Como sucede en todas las fiestas sorpresa, la espera está llena de alegría y de tensión.

—¡Un momento todo el mundo, por favor! —Ana se sube a una silla para dirigir al personal—. Falta poco para que llegue Bea. Quiero que alguien vigile en la puerta para que avise al resto cuando la vea llegar. ¡Tenemos que estar preparados! Y con las máscaras puestas. Que ella no sepa quiénes somos. Cuando el de la puerta dé el aviso, apagaremos las luces y, cuando entre, las abriremos y gritaremos: «¡FELIZ CUMPLEAÑOS, CENICIENTA!». A ver… ¿Hacemos un ensayo? Una, dos y… ¡tres!

Todo el bar exclama al unísono: «¡FELIZ CUMPLEAÑOS, CENICIENTA!».

—¡Perfecto! Ahora sólo queda esperar. ¡Atentos!, ¿vale?

Ana baja de la silla, se oyen los murmullos de la gente, ansiosa para que empiece todo. Sergio y Silvia ponen algunas mesas en línea y colocan el pica-pica que va llevando la gente. Patatas fritas, aceitunas, sándwiches, tortillas de patatas, croquetas, un pastel de chuches…

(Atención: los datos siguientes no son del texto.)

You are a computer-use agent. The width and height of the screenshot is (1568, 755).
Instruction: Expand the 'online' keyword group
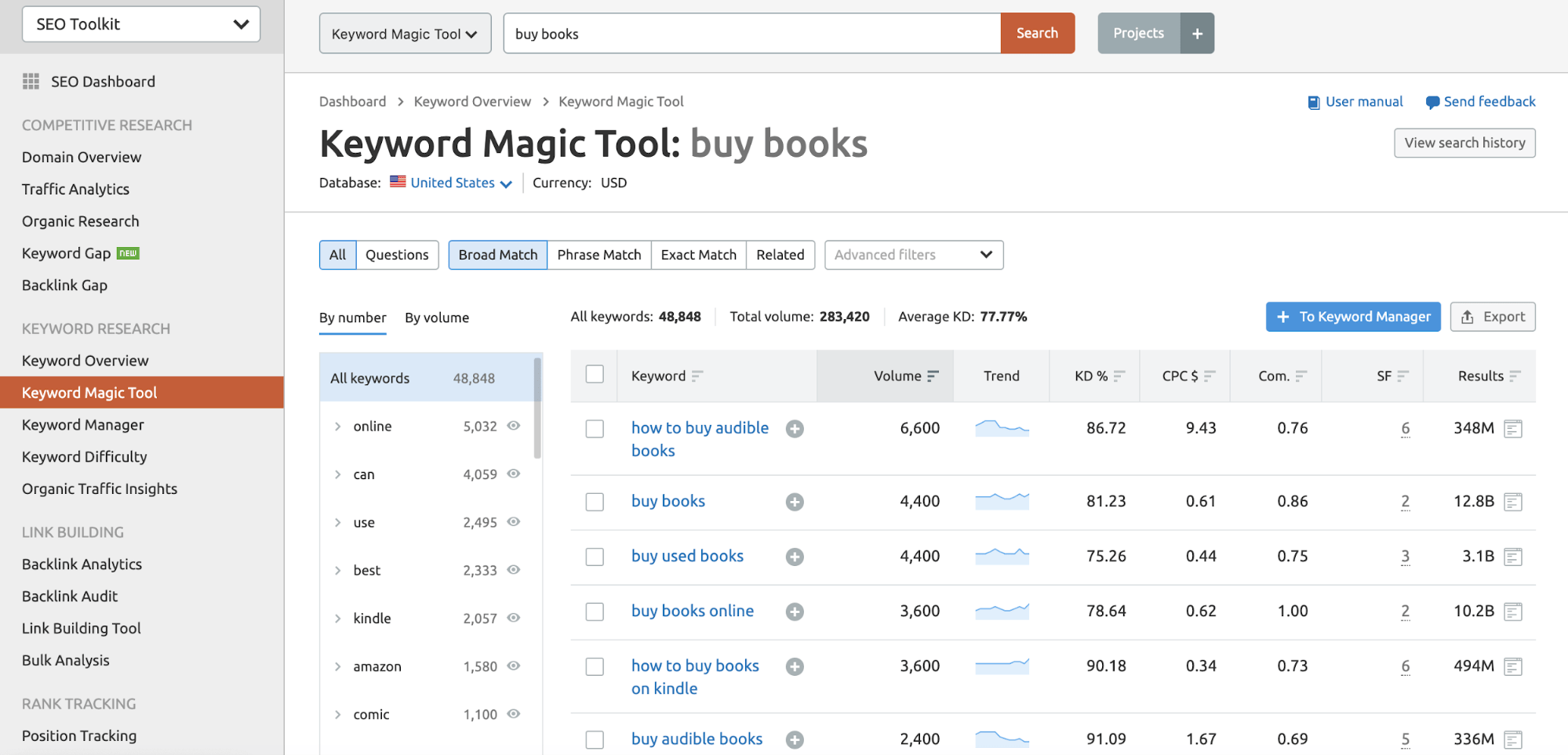coord(338,427)
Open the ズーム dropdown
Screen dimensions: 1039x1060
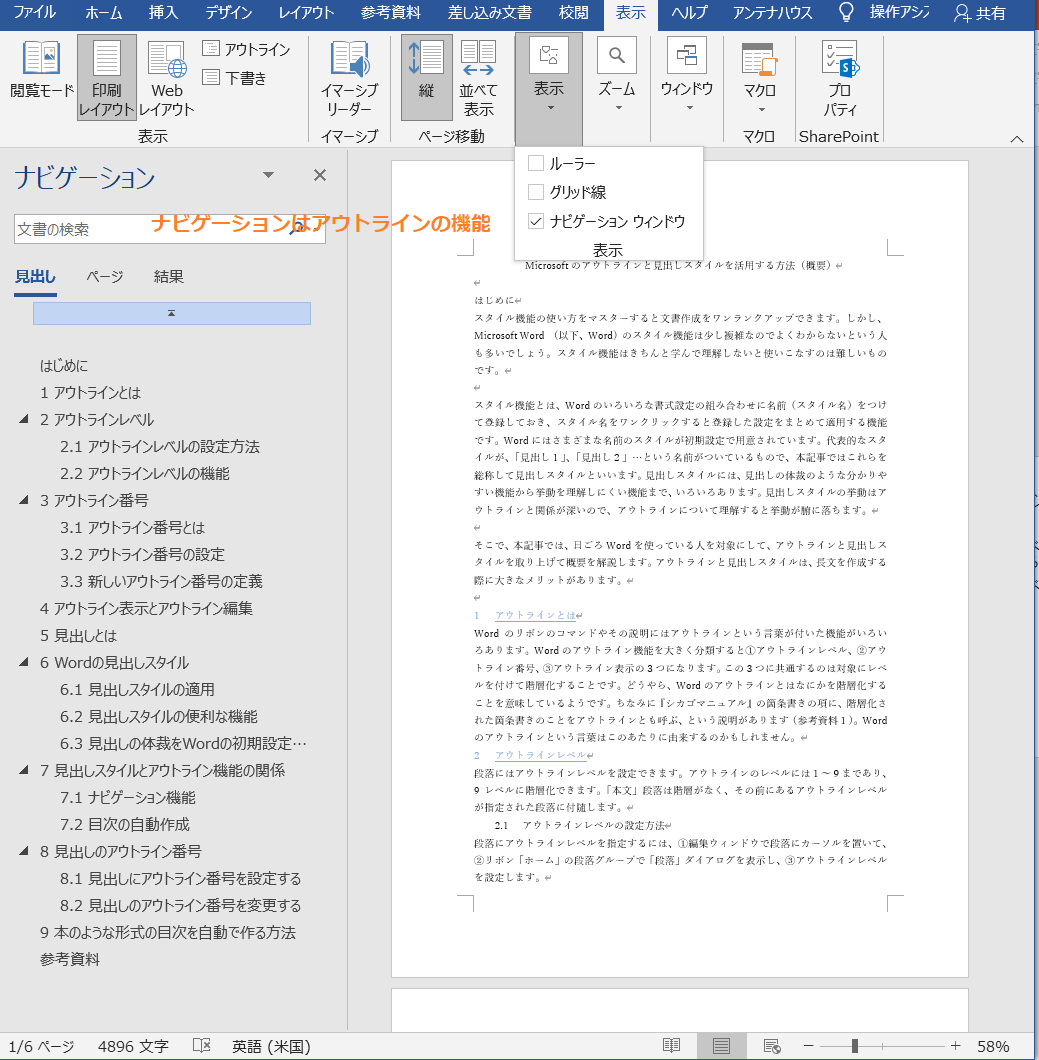click(617, 78)
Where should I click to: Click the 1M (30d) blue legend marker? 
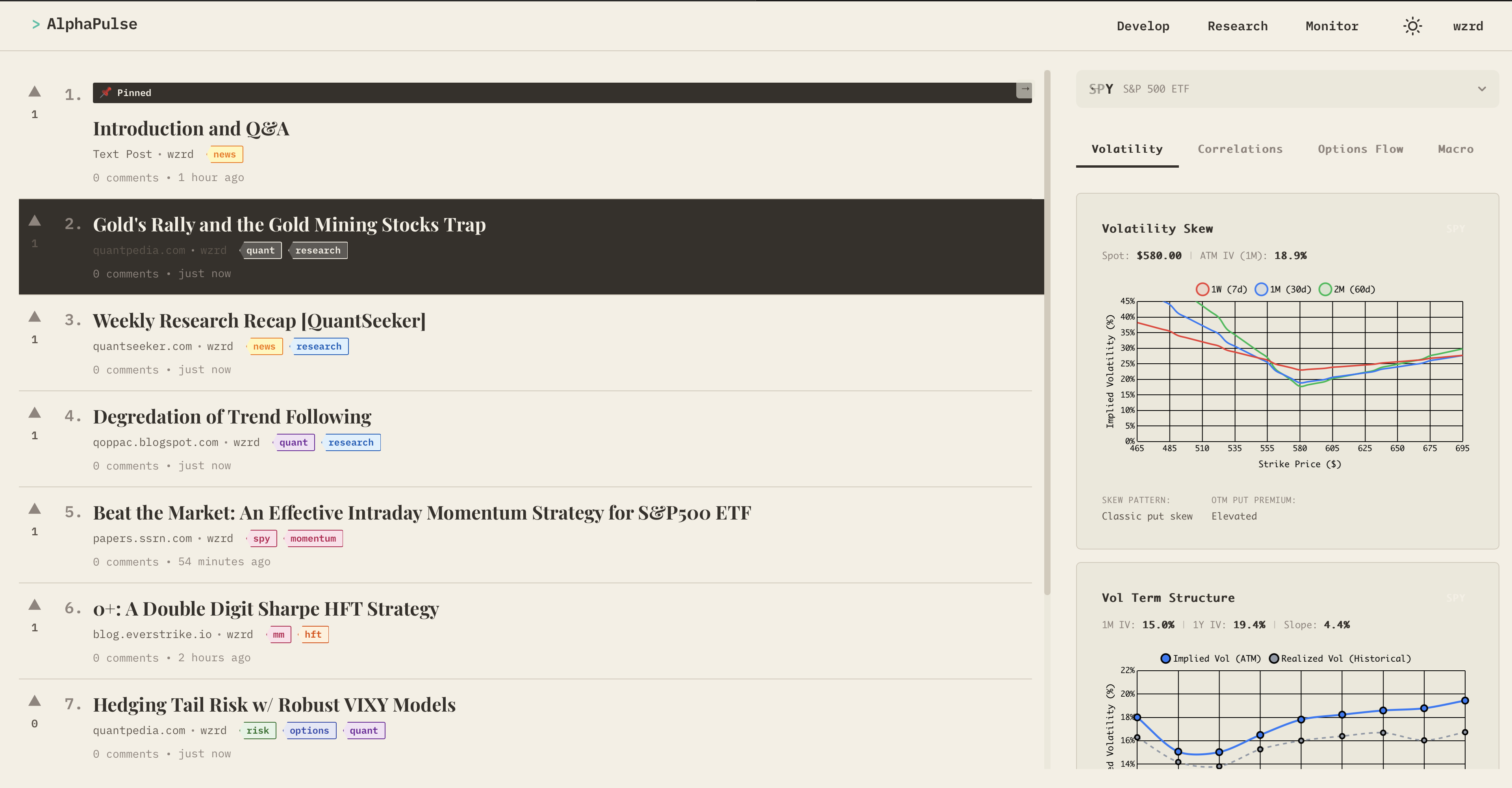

Entonces Silvia recibe una llamada al móvil. Son las cinco y cincuenta y cinco de la tarde. ¡Es la madre de Bea!

—¡Silencio todo el mundo! —Silvia alza la voz y la gente baja el volumen—. ¿Sí? Dime… ¿qué…? ¿Dónde está el bar? Pues cerca de la plaza. Llegas a la plaza y lo buscas… Se llama Piccolino… ¡Picholino no! PIC-CO-LI-NO. —David y Miguel miran a Silvia y se ríen—. ¿Qué? Un segundo…, pero ¿dónde estás? ¿En la calle? ¿Y Bea? ¿Contigo? Bueno… De acuerdo… Hasta ahora.

Silvia cuelga el teléfono, algo seria.

—¿Qué pasa? —pregunta Ana.

—No lo sé…, pero la madre de Bea me ha llamado, y ¡tenía a Bea al lado! Para mí que se ha enterado de lo de la fiesta… La mujer hablaba, y ha dicho mi nombre, y la palabra «fiesta»… ¡Vaya fiasco!

—A estas alturas, ya es tonto preocuparse, Silvia —la consuela Ana.

—Dice que tardan cinco minutos —comenta su amiga.

—Muy bien. ¡GENTE! —Ana vuelve a tomar el mando—. ¡TODOS PREPARADOS Y A SUS PUESTOS! ¡LUCES CERRADAS! ¡NO VALE TOCARSE! —Eso provoca una gran risotada por todo el local—. ¡BEA ESTÁ AL CAER!